**Instructions for the task**
Add 12 to every coordinate in the answers and write out everything from the start of the rows down through the line containing "point(157,140)", with the requests included and nothing else.

#### Records shown ####

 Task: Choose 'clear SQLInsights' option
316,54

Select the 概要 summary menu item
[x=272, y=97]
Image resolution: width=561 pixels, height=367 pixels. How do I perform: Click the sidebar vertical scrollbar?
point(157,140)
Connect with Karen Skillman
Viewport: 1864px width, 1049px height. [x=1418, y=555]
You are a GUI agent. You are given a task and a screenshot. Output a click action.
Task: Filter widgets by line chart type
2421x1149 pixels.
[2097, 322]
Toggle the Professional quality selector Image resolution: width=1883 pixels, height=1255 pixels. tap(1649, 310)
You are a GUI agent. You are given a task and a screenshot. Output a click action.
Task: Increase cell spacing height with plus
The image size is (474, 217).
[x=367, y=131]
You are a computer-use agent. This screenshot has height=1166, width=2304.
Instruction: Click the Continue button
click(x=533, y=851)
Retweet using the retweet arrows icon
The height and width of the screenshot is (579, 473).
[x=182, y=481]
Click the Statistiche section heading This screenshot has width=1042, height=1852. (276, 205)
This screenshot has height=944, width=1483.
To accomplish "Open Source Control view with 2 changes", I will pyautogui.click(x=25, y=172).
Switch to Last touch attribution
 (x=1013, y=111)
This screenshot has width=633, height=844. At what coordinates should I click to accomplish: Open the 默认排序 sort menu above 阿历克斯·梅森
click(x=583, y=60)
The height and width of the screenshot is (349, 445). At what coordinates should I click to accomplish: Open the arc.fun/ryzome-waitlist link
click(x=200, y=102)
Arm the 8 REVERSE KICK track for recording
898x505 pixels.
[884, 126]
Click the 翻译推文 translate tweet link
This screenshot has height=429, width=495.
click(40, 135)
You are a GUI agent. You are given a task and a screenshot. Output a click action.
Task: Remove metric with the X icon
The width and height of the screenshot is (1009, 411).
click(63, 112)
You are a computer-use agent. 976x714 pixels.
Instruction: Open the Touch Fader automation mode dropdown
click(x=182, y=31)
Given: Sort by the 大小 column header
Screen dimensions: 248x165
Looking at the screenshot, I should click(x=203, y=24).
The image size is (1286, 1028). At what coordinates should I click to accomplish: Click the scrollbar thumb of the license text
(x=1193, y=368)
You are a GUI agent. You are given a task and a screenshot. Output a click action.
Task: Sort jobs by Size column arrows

####

**Solved problem**
 Task: Choose 'clear SQLInsights' option
328,66

Select the 概要 summary menu item
[x=284, y=109]
Image resolution: width=561 pixels, height=367 pixels. How do I perform: Click the sidebar vertical scrollbar?
point(169,152)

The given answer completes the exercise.